[AVAILABLE DATA — start]

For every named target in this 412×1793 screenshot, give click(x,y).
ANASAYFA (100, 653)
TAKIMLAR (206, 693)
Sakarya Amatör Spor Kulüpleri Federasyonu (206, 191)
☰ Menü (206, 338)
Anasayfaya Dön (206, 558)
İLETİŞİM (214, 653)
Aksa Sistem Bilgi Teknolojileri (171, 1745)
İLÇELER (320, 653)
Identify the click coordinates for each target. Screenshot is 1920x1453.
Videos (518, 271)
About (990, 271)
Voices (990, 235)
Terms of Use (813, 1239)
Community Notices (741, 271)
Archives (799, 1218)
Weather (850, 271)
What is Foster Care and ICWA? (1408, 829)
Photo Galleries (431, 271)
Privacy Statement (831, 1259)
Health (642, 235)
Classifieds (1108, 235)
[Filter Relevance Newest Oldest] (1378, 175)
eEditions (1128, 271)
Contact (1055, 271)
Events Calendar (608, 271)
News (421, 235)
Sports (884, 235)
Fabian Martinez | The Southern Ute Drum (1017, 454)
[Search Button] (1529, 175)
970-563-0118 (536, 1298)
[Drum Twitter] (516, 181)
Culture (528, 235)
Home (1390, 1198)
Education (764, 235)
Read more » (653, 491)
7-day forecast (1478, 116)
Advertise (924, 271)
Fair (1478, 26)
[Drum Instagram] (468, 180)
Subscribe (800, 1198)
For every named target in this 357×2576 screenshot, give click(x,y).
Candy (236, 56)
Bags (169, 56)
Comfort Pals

[AVAILABLE DATA — finish]

▸ TASK INSTRUCTIONS
An identical copy of the preceding records should be returned.

▸ ANSWER SPACE
For every named target in this 412×1793 screenshot, give click(x,y).
ANASAYFA (100, 653)
TAKIMLAR (206, 693)
Sakarya Amatör Spor Kulüpleri Federasyonu (206, 191)
☰ Menü (206, 338)
Anasayfaya Dön (206, 558)
İLETİŞİM (214, 653)
Aksa Sistem Bilgi Teknolojileri (171, 1745)
İLÇELER (320, 653)
Identify the click coordinates for each target. Screenshot is 1920x1453.
Videos (518, 271)
About (990, 271)
Voices (990, 235)
Terms of Use (813, 1239)
Community Notices (741, 271)
Archives (799, 1218)
Weather (850, 271)
What is Foster Care and ICWA? (1408, 829)
Photo Galleries (431, 271)
Privacy Statement (831, 1259)
Health (642, 235)
Classifieds (1108, 235)
[Filter Relevance Newest Oldest] (1378, 175)
eEditions (1128, 271)
Contact (1055, 271)
Events Calendar (608, 271)
News (421, 235)
Sports (884, 235)
Fabian Martinez | The Southern Ute Drum (1017, 454)
[Search Button] (1529, 175)
970-563-0118 (536, 1298)
[Drum Twitter] (516, 181)
Culture (528, 235)
Home (1390, 1198)
Education (764, 235)
Read more » (653, 491)
7-day forecast (1478, 116)
Advertise (924, 271)
Fair (1478, 26)
[Drum Instagram] (468, 180)
Subscribe (800, 1198)
For every named target in this 357×2576 screenshot, give click(x,y).
Candy (236, 56)
Bags (169, 56)
Comfort Pals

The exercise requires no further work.